In the entries below, find the line with "How do I perform: Click" and transcribe it and every line after it exactly, through the last line, without pictures.

⟨

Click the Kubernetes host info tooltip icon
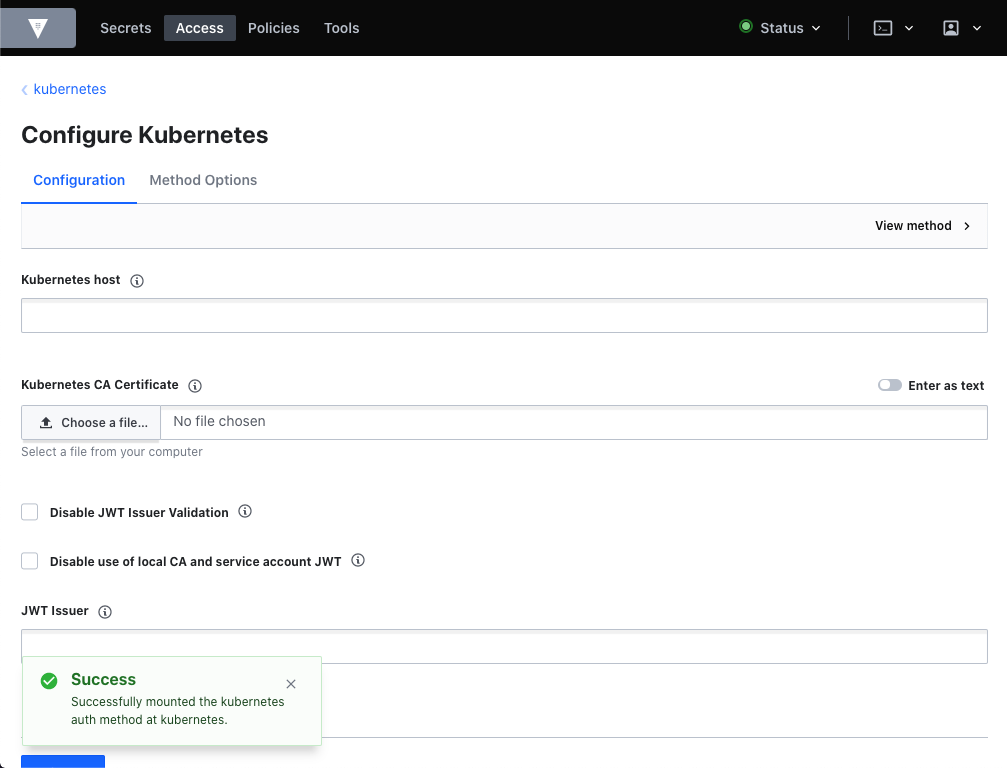 click(137, 280)
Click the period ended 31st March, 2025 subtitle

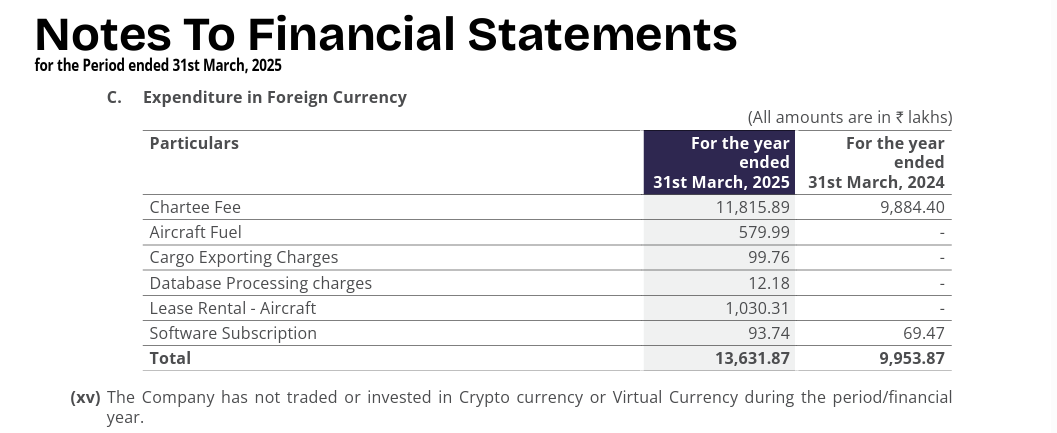[158, 66]
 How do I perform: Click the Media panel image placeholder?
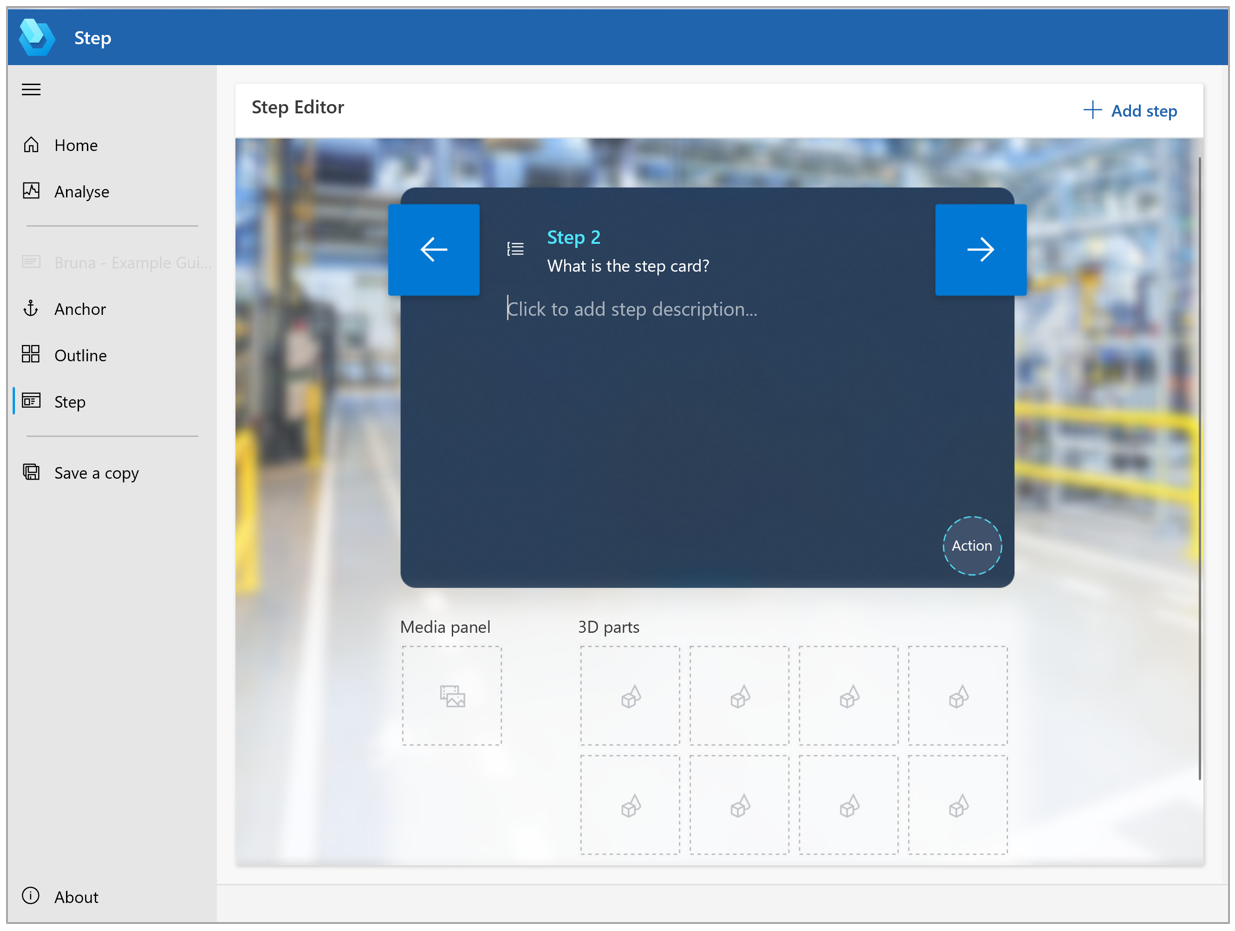[x=452, y=696]
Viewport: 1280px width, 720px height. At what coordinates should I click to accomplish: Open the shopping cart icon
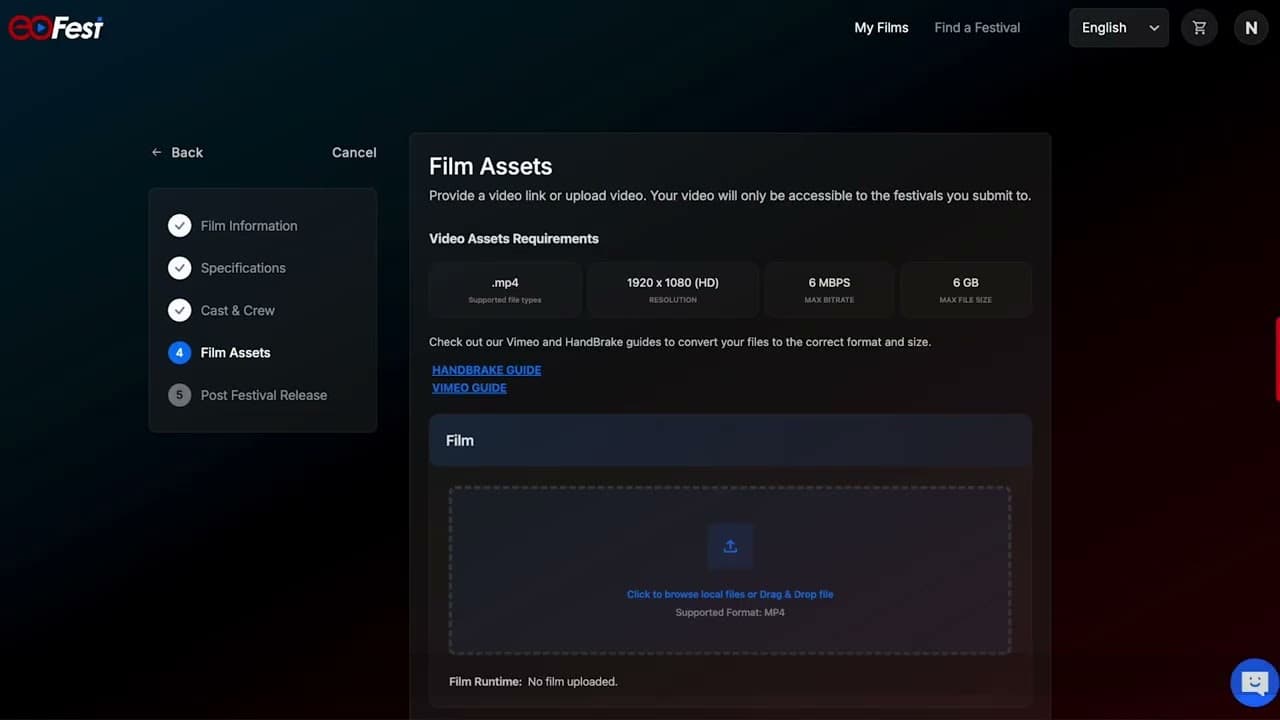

⟩

*Task solution:*
 How do I perform: Click the Media panel image placeholder?
[x=452, y=696]
Viewport: 1280px width, 720px height. At what coordinates should I click to accomplish: Open the shopping cart icon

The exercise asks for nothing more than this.